• _EXERCISE DIRECTIONS_: Using the records below, find every line that includes "folder" and copy it.

Collected data entries:
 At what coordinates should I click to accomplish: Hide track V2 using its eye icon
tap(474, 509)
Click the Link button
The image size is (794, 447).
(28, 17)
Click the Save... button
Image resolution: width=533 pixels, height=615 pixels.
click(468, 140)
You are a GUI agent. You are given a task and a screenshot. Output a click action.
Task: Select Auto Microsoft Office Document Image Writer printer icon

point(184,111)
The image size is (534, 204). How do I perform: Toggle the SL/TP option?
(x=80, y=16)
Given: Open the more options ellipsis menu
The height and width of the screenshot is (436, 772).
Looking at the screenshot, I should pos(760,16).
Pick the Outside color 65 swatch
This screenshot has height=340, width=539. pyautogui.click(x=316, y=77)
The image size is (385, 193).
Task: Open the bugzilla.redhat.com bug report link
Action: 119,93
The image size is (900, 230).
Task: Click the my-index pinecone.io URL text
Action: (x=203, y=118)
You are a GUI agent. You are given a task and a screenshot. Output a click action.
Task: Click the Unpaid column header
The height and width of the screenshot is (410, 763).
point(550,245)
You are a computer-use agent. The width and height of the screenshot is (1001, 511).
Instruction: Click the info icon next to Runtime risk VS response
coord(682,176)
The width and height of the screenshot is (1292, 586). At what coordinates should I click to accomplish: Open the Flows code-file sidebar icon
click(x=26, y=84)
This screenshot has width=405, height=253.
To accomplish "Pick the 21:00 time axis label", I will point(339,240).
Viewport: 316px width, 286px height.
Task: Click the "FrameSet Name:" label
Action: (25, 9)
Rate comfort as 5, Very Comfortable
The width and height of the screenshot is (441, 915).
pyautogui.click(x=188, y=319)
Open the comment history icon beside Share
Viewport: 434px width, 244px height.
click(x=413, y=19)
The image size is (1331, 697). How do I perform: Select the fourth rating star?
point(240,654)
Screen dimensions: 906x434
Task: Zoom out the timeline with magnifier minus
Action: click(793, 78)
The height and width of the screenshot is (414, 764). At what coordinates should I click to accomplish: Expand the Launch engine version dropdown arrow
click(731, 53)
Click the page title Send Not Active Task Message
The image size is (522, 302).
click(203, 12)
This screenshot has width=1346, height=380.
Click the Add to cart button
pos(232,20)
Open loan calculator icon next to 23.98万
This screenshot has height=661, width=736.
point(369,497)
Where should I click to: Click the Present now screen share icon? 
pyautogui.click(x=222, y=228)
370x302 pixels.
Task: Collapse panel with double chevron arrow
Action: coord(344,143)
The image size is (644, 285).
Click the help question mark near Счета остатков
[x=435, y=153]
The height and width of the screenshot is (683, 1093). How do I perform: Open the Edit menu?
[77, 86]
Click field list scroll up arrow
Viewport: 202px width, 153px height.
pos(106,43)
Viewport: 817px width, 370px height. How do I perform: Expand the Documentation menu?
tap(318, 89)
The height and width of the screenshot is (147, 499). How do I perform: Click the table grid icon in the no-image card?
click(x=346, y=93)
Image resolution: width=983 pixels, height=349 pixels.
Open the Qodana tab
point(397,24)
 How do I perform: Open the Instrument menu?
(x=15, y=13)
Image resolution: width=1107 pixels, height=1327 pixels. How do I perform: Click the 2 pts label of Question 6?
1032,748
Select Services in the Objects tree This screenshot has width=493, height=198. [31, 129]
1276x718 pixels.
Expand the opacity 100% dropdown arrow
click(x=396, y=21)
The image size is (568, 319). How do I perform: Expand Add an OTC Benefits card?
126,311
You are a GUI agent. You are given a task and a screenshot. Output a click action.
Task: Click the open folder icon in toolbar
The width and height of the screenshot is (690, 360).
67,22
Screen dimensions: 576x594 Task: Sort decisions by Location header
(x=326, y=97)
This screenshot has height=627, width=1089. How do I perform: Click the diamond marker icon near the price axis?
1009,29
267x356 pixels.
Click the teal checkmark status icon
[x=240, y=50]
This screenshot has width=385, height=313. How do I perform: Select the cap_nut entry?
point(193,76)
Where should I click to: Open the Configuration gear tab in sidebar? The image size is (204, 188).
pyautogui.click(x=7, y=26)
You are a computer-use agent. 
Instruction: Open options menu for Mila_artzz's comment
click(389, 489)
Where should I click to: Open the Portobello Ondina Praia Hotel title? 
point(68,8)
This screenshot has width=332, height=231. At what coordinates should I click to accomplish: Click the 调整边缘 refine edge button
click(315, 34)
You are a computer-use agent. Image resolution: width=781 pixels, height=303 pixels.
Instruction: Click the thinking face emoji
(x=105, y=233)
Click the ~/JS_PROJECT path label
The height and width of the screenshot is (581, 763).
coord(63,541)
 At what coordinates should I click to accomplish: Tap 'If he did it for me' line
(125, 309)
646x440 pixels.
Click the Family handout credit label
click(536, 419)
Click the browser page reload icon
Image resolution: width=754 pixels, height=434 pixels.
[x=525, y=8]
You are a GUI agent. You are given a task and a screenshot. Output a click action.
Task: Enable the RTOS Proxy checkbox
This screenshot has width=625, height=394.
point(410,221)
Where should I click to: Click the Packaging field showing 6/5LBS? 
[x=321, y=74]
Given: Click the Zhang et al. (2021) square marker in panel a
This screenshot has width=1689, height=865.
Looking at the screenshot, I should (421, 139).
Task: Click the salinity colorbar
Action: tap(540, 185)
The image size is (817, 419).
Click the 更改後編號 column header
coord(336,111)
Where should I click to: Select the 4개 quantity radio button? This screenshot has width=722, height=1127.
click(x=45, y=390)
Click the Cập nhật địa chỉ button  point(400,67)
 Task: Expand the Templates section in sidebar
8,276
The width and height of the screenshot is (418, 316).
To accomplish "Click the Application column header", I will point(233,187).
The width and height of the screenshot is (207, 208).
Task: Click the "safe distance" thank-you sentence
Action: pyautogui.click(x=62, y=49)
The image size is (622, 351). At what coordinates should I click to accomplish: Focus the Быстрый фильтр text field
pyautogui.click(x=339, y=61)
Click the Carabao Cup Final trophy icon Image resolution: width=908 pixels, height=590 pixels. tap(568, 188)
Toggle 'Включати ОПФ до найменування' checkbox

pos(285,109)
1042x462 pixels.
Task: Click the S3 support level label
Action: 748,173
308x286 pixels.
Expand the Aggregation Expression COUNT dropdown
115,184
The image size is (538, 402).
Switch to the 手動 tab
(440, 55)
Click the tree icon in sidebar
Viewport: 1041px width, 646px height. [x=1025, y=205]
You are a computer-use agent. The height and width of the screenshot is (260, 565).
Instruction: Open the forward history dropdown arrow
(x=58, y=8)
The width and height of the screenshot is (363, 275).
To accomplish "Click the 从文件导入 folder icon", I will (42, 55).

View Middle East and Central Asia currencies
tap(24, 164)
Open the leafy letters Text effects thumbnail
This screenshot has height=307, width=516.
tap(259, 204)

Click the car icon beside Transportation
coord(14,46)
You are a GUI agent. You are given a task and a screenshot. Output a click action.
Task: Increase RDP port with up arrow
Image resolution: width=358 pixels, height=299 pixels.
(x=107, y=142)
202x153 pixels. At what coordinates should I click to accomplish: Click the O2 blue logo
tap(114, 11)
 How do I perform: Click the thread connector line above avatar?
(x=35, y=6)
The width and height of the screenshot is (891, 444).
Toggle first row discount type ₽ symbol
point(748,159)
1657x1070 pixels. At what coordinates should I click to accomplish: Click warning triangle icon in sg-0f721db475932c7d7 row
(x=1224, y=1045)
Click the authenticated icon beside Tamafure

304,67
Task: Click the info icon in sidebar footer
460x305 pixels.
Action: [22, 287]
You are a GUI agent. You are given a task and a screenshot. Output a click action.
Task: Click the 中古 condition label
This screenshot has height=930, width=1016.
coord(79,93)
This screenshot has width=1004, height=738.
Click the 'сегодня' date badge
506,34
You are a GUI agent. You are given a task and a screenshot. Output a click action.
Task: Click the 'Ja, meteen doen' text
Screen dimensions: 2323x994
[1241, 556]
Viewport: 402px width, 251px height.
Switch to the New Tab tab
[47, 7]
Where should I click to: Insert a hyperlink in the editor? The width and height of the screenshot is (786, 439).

• _EXERCISE ANSWER_:
Task: Click the open folder icon in toolbar
To accomplish "Click the 从文件导入 folder icon", I will (42, 55).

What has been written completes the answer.